Many people are stuck in the binary con regarding diet and disease (as I have been). It seems the powers that be have succeeded again in dividing the people to fight amongst themselves in the diet-disease debate.
In one corner you have vegans and others advocating plant-based diets who believe that all diet-related diseases are caused by eating meat, milk and eggs (I've been there, done that). Some of the vegans have swallowed so much poison that they are ready to kill or imprison people who honestly disagree with this perspective.
In the other corner you have exclusive carnivores and others advocating low carbohydrate –– that is, low plant food –– diets. These people believe that all diseases including atherosclerosis are caused by sugar and other materials derived from plants (also been there, done that).
After having studied this problem for decades, I have come to believe that this debate like so many others is manufactured by the powers that be––"the establishment"––to keep people from understanding the truth so that they will continue to eat what really makes people sick, thereby keeping the "health care industry" and pharmaceutical profits rolling in. This debate also keeps the people warring among themselves so that they don't turn against the elites who keep feeding them lies.
In Salt and the Seven Deadly Ills, chemist Karel Sporek asserts that salt is the primary cause of atherosclerosis. On chemical principles, Sporek outlines how both the sodium and the chloride in salt will contribute to atherosclerosis and osteoporosis:
“It is well recognized that the modern diet provides too much sodium and not enough calcium. Among the consequences is osteoporosis and hardening of the veins. Osteoporosis is caused by the loss of calcium from bones; hardening of the veins is cause by deposition of calcium in the veins. Thus we have a tow sided attack of destruction on the body caused by one agent: salt.
“The excess of sodium in the body fluids replaces calcium from bones by the mass action effect…thus causing a deficiency of calcium in the bones leading to softening and brittleness.
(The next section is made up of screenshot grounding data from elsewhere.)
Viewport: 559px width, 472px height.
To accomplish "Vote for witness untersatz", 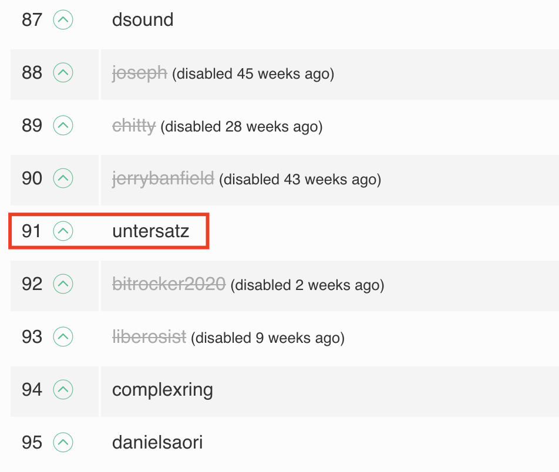I will (63, 232).
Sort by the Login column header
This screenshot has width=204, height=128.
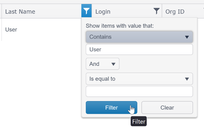(x=103, y=11)
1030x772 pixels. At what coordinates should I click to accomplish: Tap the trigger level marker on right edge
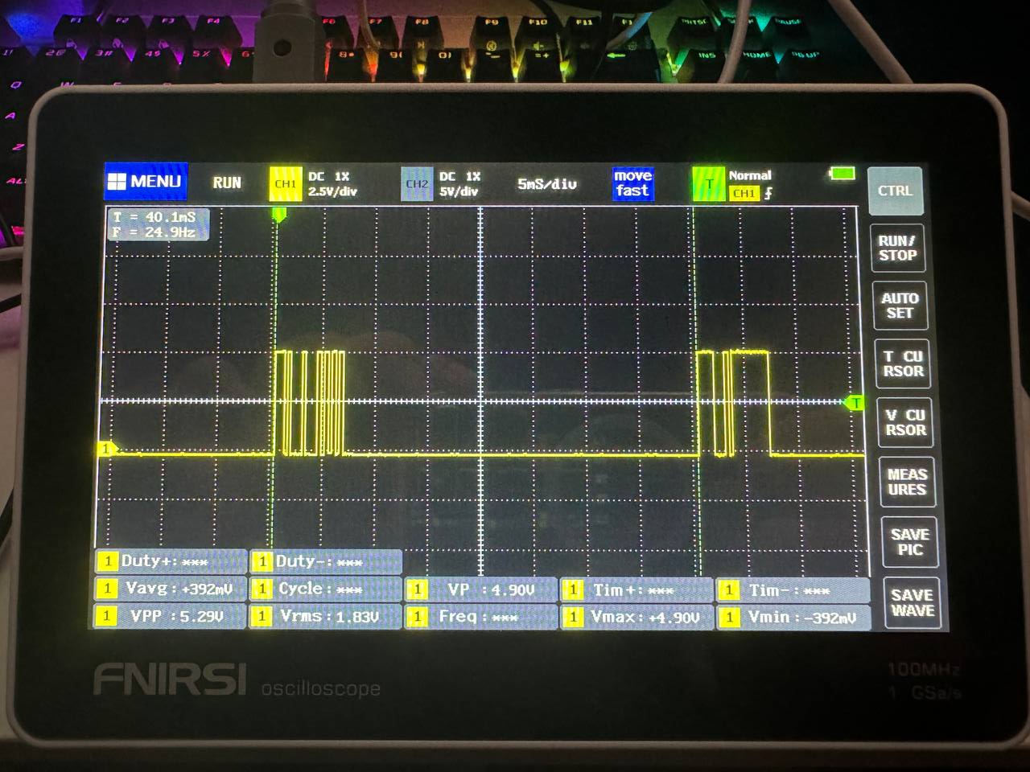(x=855, y=403)
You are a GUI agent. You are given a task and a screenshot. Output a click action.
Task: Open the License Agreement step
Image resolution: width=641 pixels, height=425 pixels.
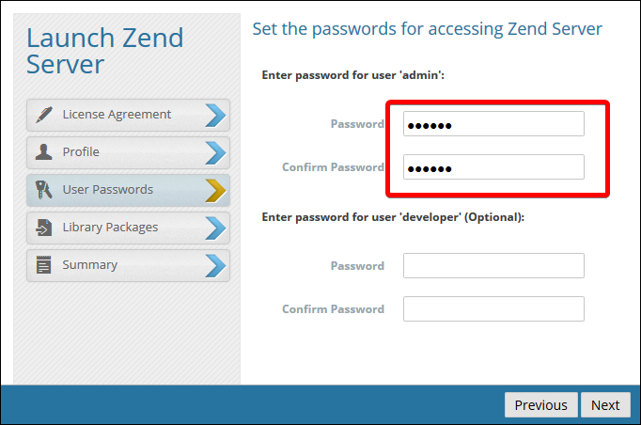pyautogui.click(x=117, y=115)

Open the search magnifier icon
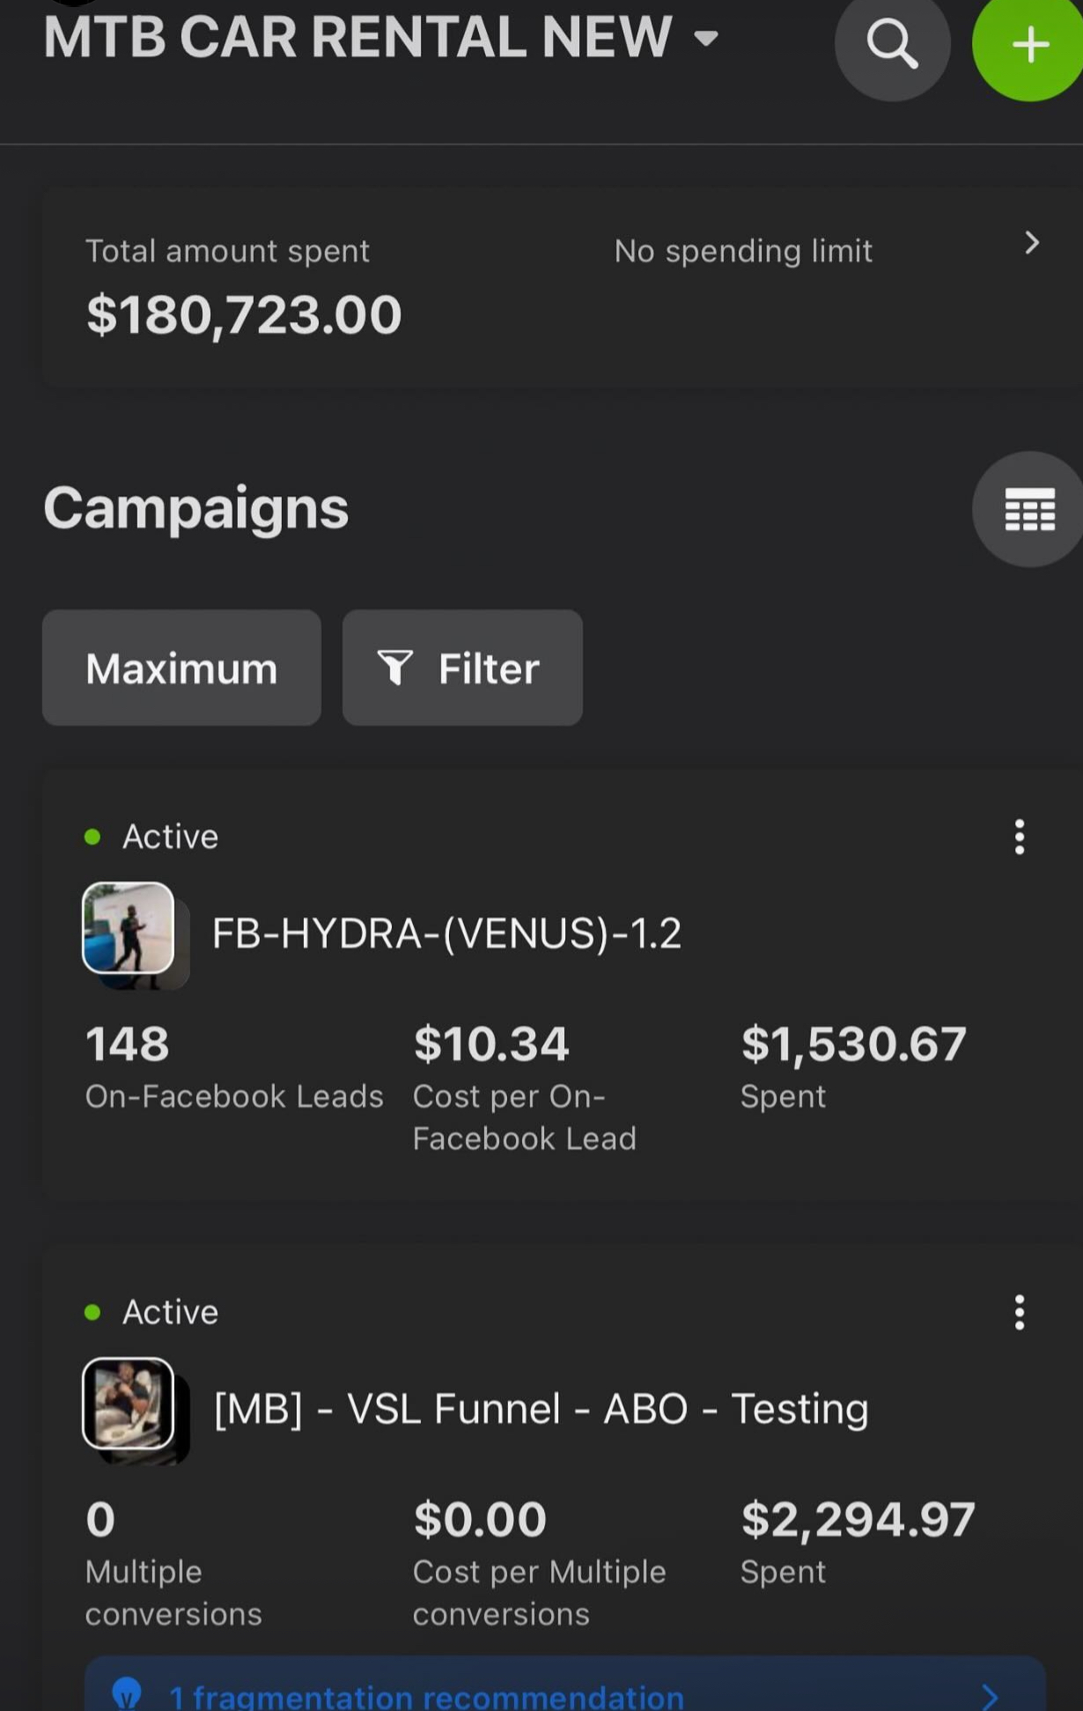tap(892, 44)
“The excess of chloride in body fluids causes general irritation and inflammation in the circulatory system which is then ‘repaired’ by a protective coating of calcium and cholesterol. This isolates and protects from further direct damage, but also leads to hardening of the veins [sic] and restriction of the blood flow through the narrowed veins (arthritis).
“Here we have a case where salt uses both of its components, sodium and chlorine, to do their separate destructive work in a co-operative way. In this instance sodium causes the removal of calcium from bones, and chlorine causes the deposition of the same calcium in the veins [sic].”
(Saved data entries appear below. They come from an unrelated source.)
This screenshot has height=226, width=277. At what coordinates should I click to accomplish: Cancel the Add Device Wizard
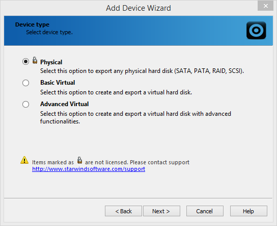[205, 211]
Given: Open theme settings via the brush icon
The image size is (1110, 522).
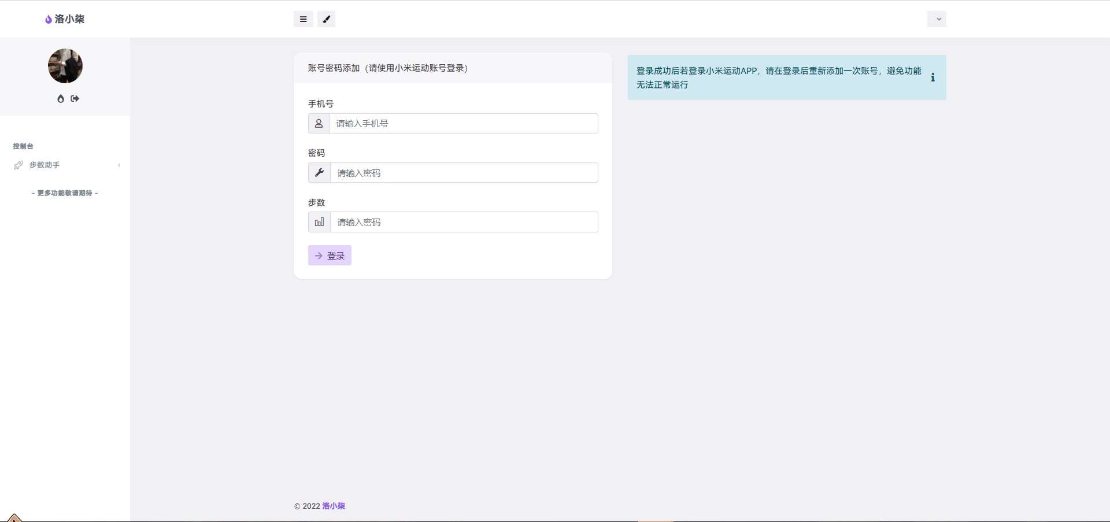Looking at the screenshot, I should click(326, 19).
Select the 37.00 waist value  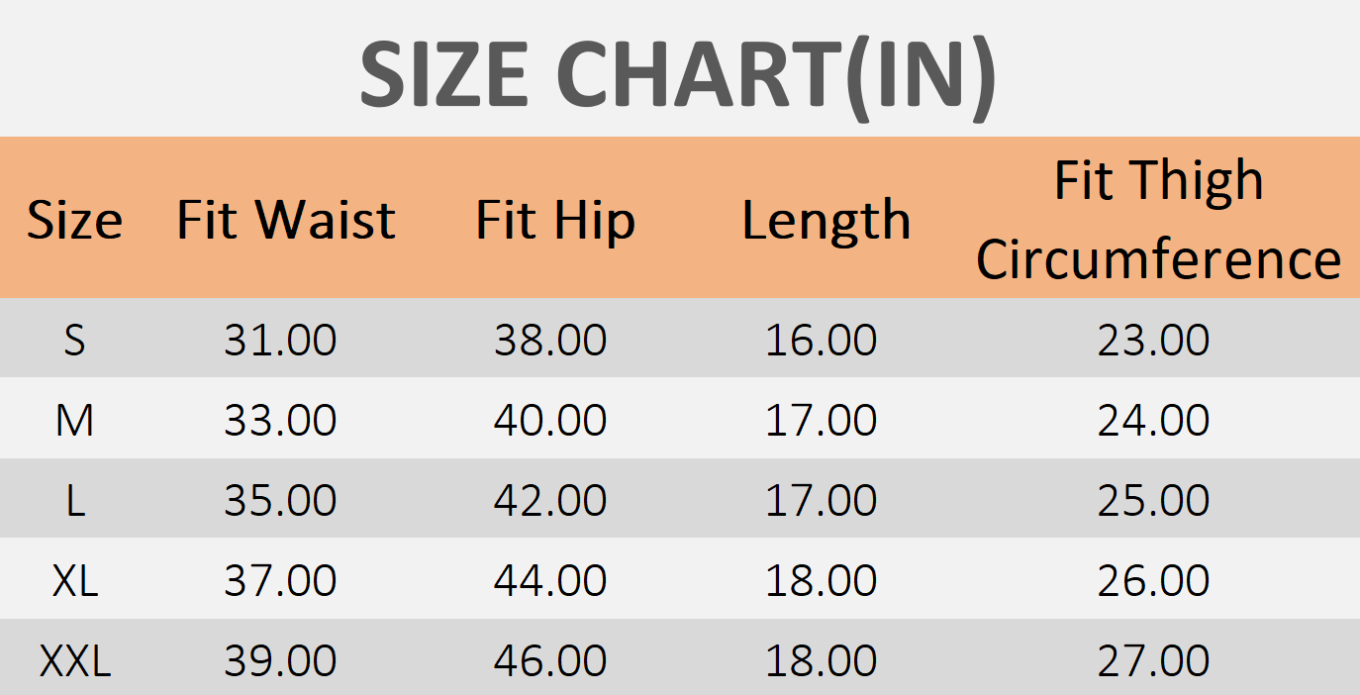point(280,580)
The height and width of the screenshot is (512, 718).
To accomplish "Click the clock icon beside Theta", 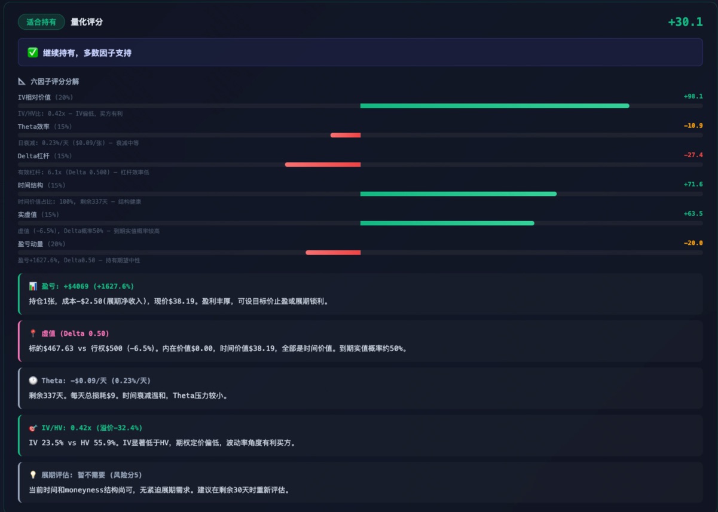I will pyautogui.click(x=33, y=381).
Advocates of plant-based diets allege that meat, animal fat, and cholesterol cause atherosclerosis and cardiovascular disease. Advocates of low-carbohydrate diets allege that sugars and phytonutrients cause atherosclerosis and cardiovascular disease.
Both seek the cause for atherosclerosis among the macronutrients, based on epidemiological associations. The plant-based crowd points to the weak epidemiological association between meat-eating and cardiovascular disease. The animal-based crowd points to the prevalence of of cardiovascular disease among agriculturalists, including ancient Egyptians, and its absence among meat-eating hunter-gatherers.
The fact that either animal products or plant products may be linked epidemiologically with atherosclerosis and cardiovascular disease, except among selected pre-industrial hunter-gatherer (e.g. Blackfoot), pastoral (e.g. Masai) and horticultural (e.g. Kitava) populations suggests that the atherogenic factor is not one of the macronutrients, but some toxin added to both animal and plant foods in agricultural/civilized populations.
Those who seek for the cause among the non-toxic macronutrients overlook salt––as I once did. Among modern and ancient agricultural populations, meat-eaters consume plenty of salt. Meat, dairy and eggs are heavily seasoned and preserved with salt. Similarly, most people eating high carbohydrate diets also use plenty of salt, often even more than meat-eaters. Most people consider unsalted grains, rice, pasta, and potatoes bland and tasteless, so they “season” them with plenty of salt or have heavily salted foods (miso, tamari, soy sauce, sauces, pickles, etc) as condiments. Bread is one of the main sources of salt in the modern diet. Even candies and chocolates have salt added.
Crystalline salt is not an essential nutrient. We can obtain plenty of sodium and chloride from foods. Salt is not added to foods because we need the sodium chloride, but because salt kills bacteria and thus is a chemical preservative and flavoring. Yes, it is natural, but natural does not mean safe. Salt kills bacteria, it kills plants, it kills animals and now we have evidence salt promotes atherosclerosis to kill humans.
Accumulating evidence indicates that salt consumption is the primary driver of atherosclerosis.
A 2007 study reported that plasma sodium in the high normal range stiffens vascular endothelium and reduces nitric oxide release. This leads to hypertension and inability of the vascular system to dilate appropriately to stress. This would set the stage for an artery getting clogged by a clot during an emotionally stressful or physically demanding event. It also would produce generally impaired circulation (due to constriction of arterioles) and particularly difficulty with sexual arousal and performance (which rely on nitric oxide release and genital blood engorgement).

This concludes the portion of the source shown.